### DATA LISTING
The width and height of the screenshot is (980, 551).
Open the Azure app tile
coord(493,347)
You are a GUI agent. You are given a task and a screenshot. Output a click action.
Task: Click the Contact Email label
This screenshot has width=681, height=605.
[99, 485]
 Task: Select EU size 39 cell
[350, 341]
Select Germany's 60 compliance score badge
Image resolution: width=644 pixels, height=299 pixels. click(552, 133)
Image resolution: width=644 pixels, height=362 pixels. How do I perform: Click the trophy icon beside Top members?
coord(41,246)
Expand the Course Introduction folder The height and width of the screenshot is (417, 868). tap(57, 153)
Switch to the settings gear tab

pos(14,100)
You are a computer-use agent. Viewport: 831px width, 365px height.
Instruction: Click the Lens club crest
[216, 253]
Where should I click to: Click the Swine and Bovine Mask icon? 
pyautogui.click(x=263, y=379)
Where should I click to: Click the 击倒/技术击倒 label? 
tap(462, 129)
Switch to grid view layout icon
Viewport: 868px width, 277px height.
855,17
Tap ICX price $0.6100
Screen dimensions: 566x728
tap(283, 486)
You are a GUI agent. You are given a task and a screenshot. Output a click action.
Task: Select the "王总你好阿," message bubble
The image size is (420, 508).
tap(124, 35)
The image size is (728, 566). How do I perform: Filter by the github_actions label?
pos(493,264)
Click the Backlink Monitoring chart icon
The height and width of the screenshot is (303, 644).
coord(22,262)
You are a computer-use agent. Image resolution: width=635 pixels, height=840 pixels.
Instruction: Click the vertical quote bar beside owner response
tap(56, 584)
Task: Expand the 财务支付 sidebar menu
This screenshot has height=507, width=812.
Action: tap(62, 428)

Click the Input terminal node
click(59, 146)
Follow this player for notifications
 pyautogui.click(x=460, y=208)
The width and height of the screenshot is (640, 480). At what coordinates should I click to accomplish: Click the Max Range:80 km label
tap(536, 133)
######
● **REQUIRED ACTION**:
In the entries above, find each line containing the string "agent" and copy it.

● **WRITTEN ANSWER**:
You are a GUI agent. You are given a task and a screenshot. Output a click action.
You are a computer-use agent. Viewport: 831px width, 365px height.
You are a GUI agent. You are given a task and a screenshot. Output a click action.
You are a computer-use agent. Image resolution: width=635 pixels, height=840 pixels.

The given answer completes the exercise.